CS-C3240 - Machine Learning D, Lecture, 10.1.2022-8.4.2022
Kurssiasetusten perusteella kurssi on päättynyt 08.04.2022 Etsi kursseja: CS-C3240
FAQ
Course organization
I have a problem, who should I contact?
If you have questions about course content or problems with coding assignments, please contact anyone from the course team by email or on Slack (invite).
There are too many platforms in this course, I am lost.
- The main course page is the MyCourses Aalto page. All important announcements will be released from MyCourses. There you can find all information about the course and links to other resources.
- We will be running our Python code (in the form of Jupyter notebooks) in Aalto Jupyter Hub. See Assignment instructions for more information.
- Third important platform is Slack, where teachers and students can easily communicate, post questions and discuss any related topics. You can join Slack with this invite.. Instructions how to join slack channels are here.
- We also use Zoom for online lectures. You can login to Zoom with your Aalto account (select sign in with SSO, your company domain is "aalto.zoom.us").
What does the "D" mean in the course name?
It means that this course can be included in a doctoral degree.
Lectures
Are the lectures recorded and shared?
Yes, lecture recordings will be made available afterwards.
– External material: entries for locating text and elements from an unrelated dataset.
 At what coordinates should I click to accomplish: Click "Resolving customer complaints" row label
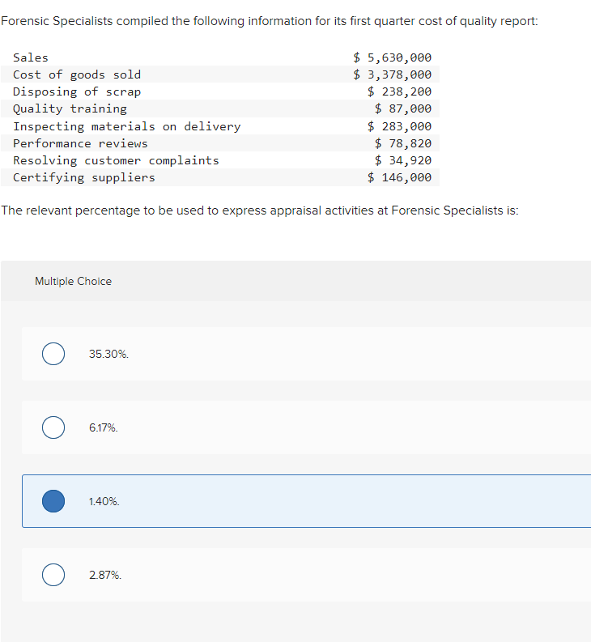pyautogui.click(x=116, y=160)
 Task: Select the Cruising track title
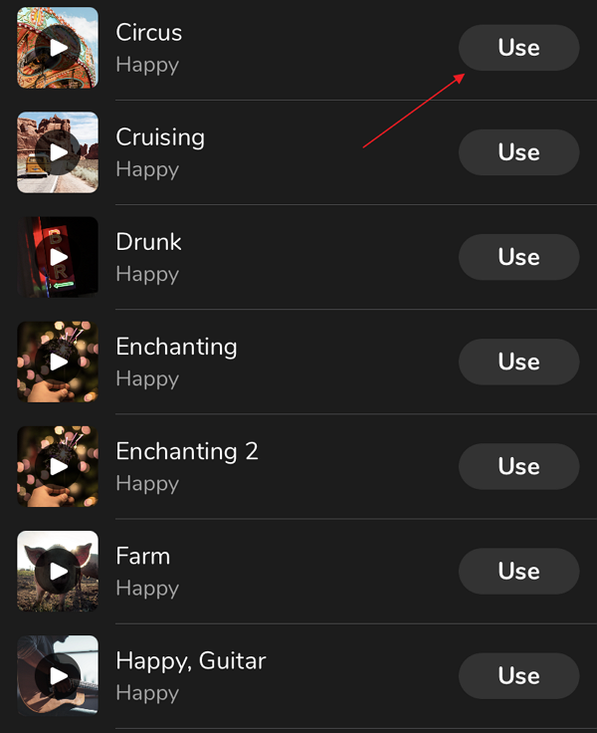[x=160, y=138]
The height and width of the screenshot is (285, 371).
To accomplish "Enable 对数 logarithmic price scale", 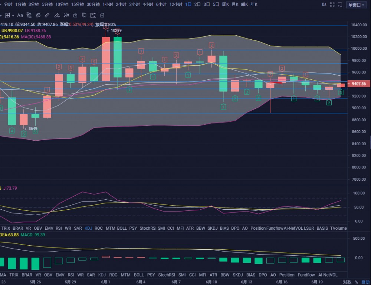I will (347, 282).
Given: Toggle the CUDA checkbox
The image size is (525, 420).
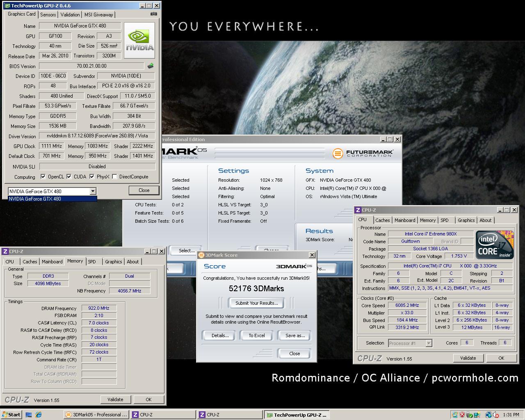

Are there exercise sessions?
No, there will only be lectures twice per week. Instead of the exercise sessions, we have the jupyter notebooks that you can complete at your own pace which you'll also turn in as homework. You are encouraged to reach out in case you're unsure about anything in there!
What are the study materials for the course?
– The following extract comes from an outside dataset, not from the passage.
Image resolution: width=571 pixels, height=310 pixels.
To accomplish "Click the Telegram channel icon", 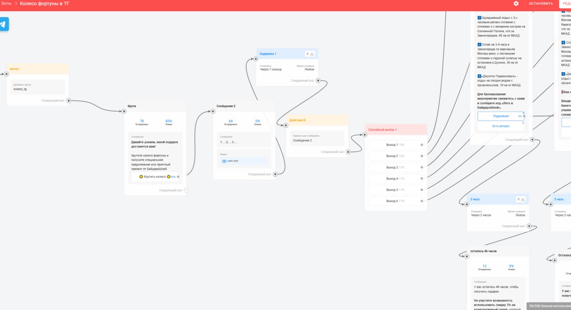I will point(3,24).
- lectures by Prof. Alexander Jung and Prof. Stephan Sigg
- reading: A. Jung, "Machine Learning: The Basics"
- additional resources are indicated in Jupyter notebooks
Assignments
How to use JupyterHub?
See Assignment instructions for more information.
Why can't I see the assignments?
The assignments will be released at the latest the day of the relevant lecture and they may not have been released yet.
Where can I find solutions for tasks after the deadline?
Solutions for most tasks will be found in "Assignments" section. In general, to see how a task was evaluated you need to fetch feedback in Jupyter Hub/Assignments tab, feedback will be released 1-2 workdays after the deadline. In the feedback file, you will see your points and solutions in "hidden tests" cells.
My coding exercise solution is almost correct, can I have partial points?
Depends. Ask TAs for evaluation.
ML project
Is the dataset selection limited in any way?
No, you may use any dataset you want. This includes your own research data, datasets from platforms like Kaggle.com or metrological ("weather") data (https://en.ilmatieteenlaitos.fi/download-observations-questions).
Only using the same dataset, features, labels, models, losses,... as in one of the lectures/assignments is discouraged and penalized. This is very unlikely to happen by accident but you will not be penalized if the same data is shown after you have chosen it (after stage 1).
Will dataset X be a good fit for the project?
The goal of the student project is to let you practice the formulation (modelling) of some application of your interest as a ML problem. This formulation amounts to identifying the datapoints, their features and labels. Another goal of the project is to let you practice the application and comparison of different ML methods. The final performance of the models is not relevant at all for the evaluation of your project.
It is very well possible that reaching "good" performance might be very difficult on some problems without more advanced methods. For example, image classification has seen an unprecendented improvement with the advance of convolutional neural networks. Not all image classification problems are like that, however, and you're encouraged to try and see for youself!
However, consider presenting a solution to a simplified version of the problem. For example, instead of classifying different hand-written digits, you can simply find a classifier of whether the image is a 0 or not.
Can I work on the project with a friend?
No, the ML project is an individual assignment, because you are meant to practice the whole process of applying ML to a problem.
How should the report look like?
The report must follow the structure described in the Section "ML project" (Deliverable for stage 1 - 3). Furthermore, example reports from last year's students will be shared (with the authors' consent).
What methods may I use for the project?
Due to peer-grading, only methods we have covered in this course are allowed. This will be a subset of scikit-learn methods and we'll publish a list of these in due time.
I'm worried about being penalized for peer grading inconsistency.
There is no need to worry if you do the peer-reviews properly and justify your grading decision(s). Moreover, you will always have the possibility to review and appeal to the course staff if you consider any aspect of the grading unfair. We will then manually over-rule the automated peer-grading system if we find it appropriate.